Jay was a beta. There wasn’t supposed to be a reaction. Not from me. Not from him. He was the safe one. The one who didn’t crowd, didn’t posture, and didn’t pull at my instincts in that dangerous way alphas did.
But now?
Now I could smell him.
Not just clean and sharp, but warm. Alive. Inviting in a way I had no business noticing.
I turned my head slightly, trying to blink the weight off my vision.
“Don’t look at me like that,” I said.
“Like what?”
“Like you’re waiting for me to fall apart.”
“I’m not.” His voice was low. Controlled. “I’m waiting to see if you’re going to ask for help before you do.”
Goddamn it.
My throat went tight. Just for a second.
That wasn’t fair. That was too close.
“I don’t fall apart, Jay.”
“No,” he said softly. “But you might implode.”
That hit harder than I could have imagined.
I looked away before he could see whatever flickered across my face. My skin felt too thin. My control was too brittle. His presence—his scent—too loud in the air between us.

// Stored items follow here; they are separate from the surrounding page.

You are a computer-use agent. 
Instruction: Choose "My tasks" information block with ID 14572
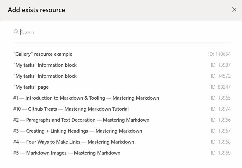(x=45, y=76)
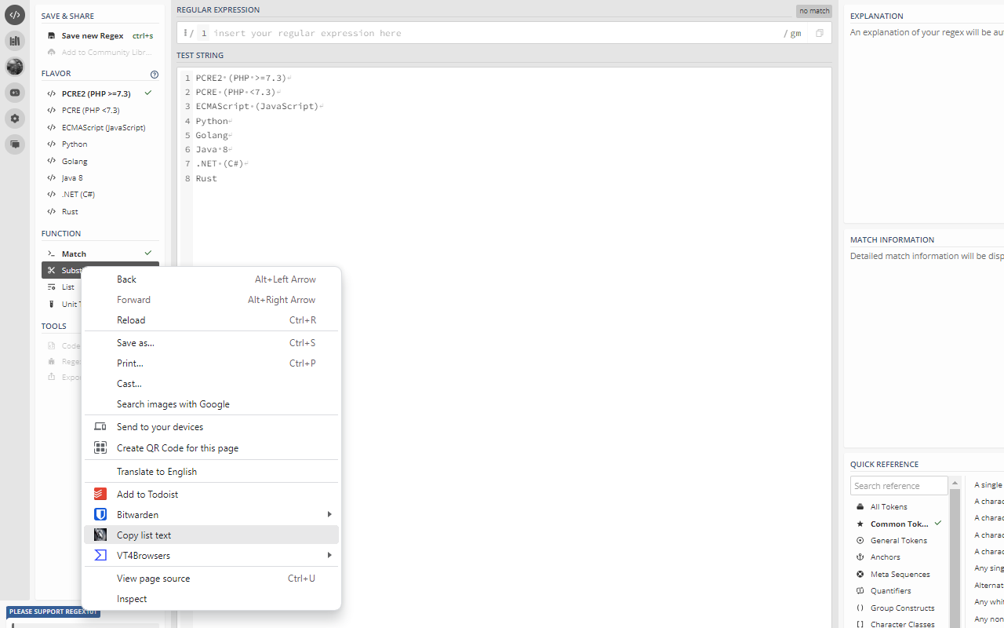Select the Rust flavor option
This screenshot has height=628, width=1004.
69,211
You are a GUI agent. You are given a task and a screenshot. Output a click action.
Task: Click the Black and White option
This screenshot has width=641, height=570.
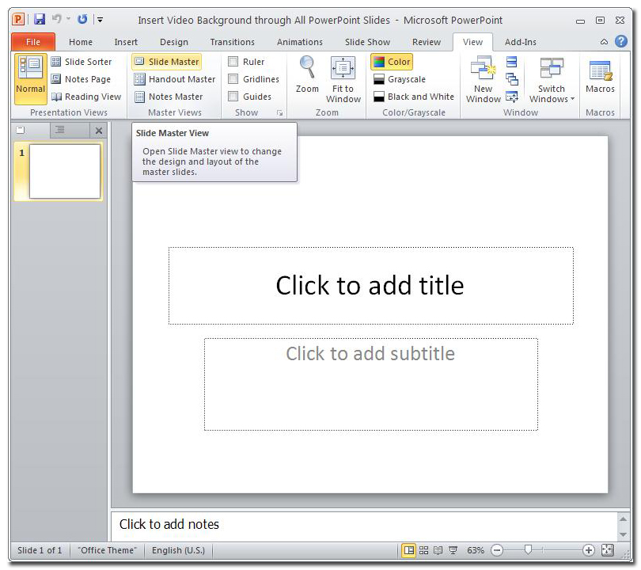(x=413, y=96)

“You should get back to the team,” I said, turning slightly, putting a few inches of distance between us. “We’ve got enough mess on our hands without adding another headline.”
“I’ll walk you out.”
It wasn’t a question.
For once, I didn’t argue.
My rapid decline seemed to be spiraling faster and faster with each passing moment. The heat under my skin was starting to boil. And I didn’t know how many more minutes I had before it started showing in more dangerous ways.

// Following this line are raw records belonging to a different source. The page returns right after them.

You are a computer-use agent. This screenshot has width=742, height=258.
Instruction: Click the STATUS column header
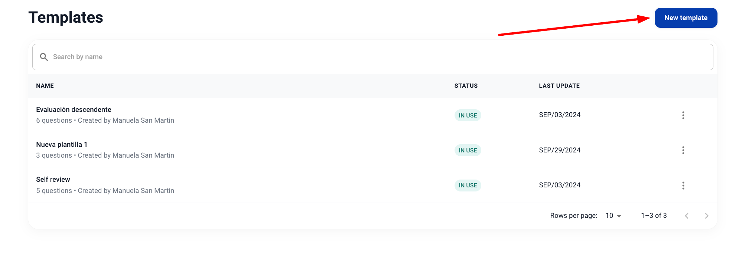(x=466, y=86)
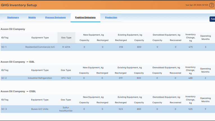Image resolution: width=215 pixels, height=121 pixels.
Task: Select the SC-3 ID cell
Action: pyautogui.click(x=4, y=109)
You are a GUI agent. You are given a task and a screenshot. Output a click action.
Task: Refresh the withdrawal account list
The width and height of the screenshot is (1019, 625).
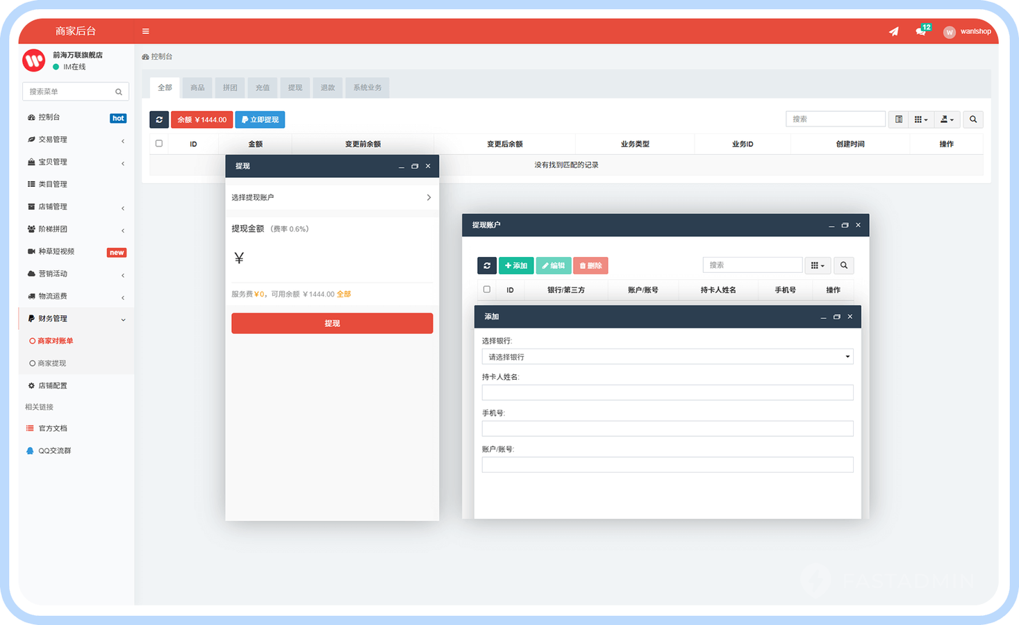click(x=487, y=265)
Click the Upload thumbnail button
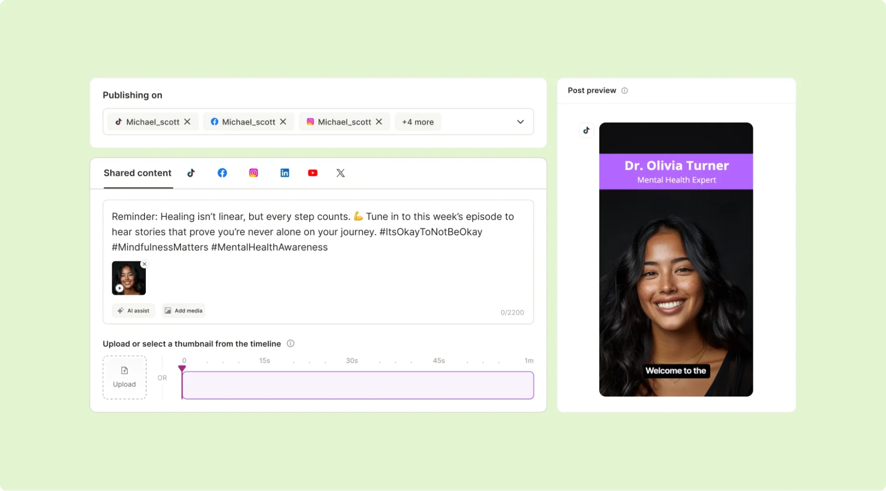This screenshot has height=491, width=886. pyautogui.click(x=124, y=377)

I was glad I’d packed up before Marchand summoned me to the ice. My laptop, files, tablet—everything was already stashed in the back seat of my car, zipped away in a sleek black bag I could pretend meant I had plans to work from home or wherever.
I didn’t.
Not tonight.
Not tomorrow either, probably.
Maybe not for a few days.
But the illusion mattered, even if it was just for myself. I kept the keys tight in my hand and let the echo of my heels against the parking structure floor be the only sound I focused on.
Jay walked beside me, silent.
He always seemed to know when not to talk.

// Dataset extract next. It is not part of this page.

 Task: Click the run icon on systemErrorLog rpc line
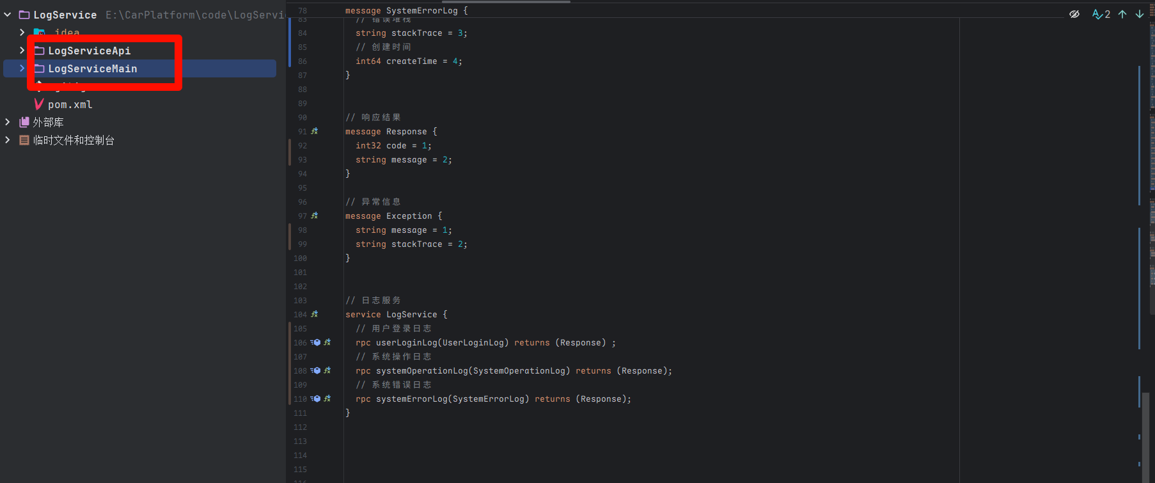click(327, 399)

Still, I caught him watching me from the corner of his eye. His hands were in his pockets, but his shoulders were set just slightly tighter than usual. He was thinking. Calculating. The way he did before big games or before Roan lost his temper or Rhett did something reckless.
I almost asked what he was trying to solve.
Instead, he spoke first.
“So,” he said mildly, “days off, huh?”
I arched a brow but didn’t look over. “That’s what the calendar says.”
“Planning something exciting?”
“A three-day nap, maybe.”
“Wild.”
“I’m known for my partying.”
A pause. The silence stretched again, then—
“You going anywhere?”
I could feel him watching me again, not as casual this time.
I kept my expression neutral. “Not far.”
“Hot springs? Cabins? Hotel with room service and blackout curtains?”
“Sounds expensive.”
“Sounds earned.”
I allowed a faint smirk. “You always dig this hard when people take time off?”
“No,” he said. “Just you.”
That pulled a flicker of something across my chest. I wasn’t sure if it was warmth or warning. Probably both.
“I’m leaving late,” I said, changing lanes in the conversation. “I should get on the road.”
“You shouldn’t be driving if you’re—”
I stopped. Turned. “If I’m what?”
His jaw flexed, just once.
But he didn’t finish the sentence.
Didn’t have to.
We were at my car now—corner space, back edge of the lot. Tucked into shadow.
That’s when I saw it.
A square of white, tucked under the wiper blade. Not the official arena parking kind. No logo. Just a thick card folded in half and wedged like a cliché.
I didn’t need to touch it to know who it was from.
But I did anyway.
My stomach clenched before my fingers closed around the paper.
Rylan.
His handwriting was unmistakable with its tight, sharp slashes, like everything he said was either a challenge or a dare. I didn’t read it.
I didn’t need to.
I tore it straight down the center, then again, again, again—until it was nothing but scraps between my fingers.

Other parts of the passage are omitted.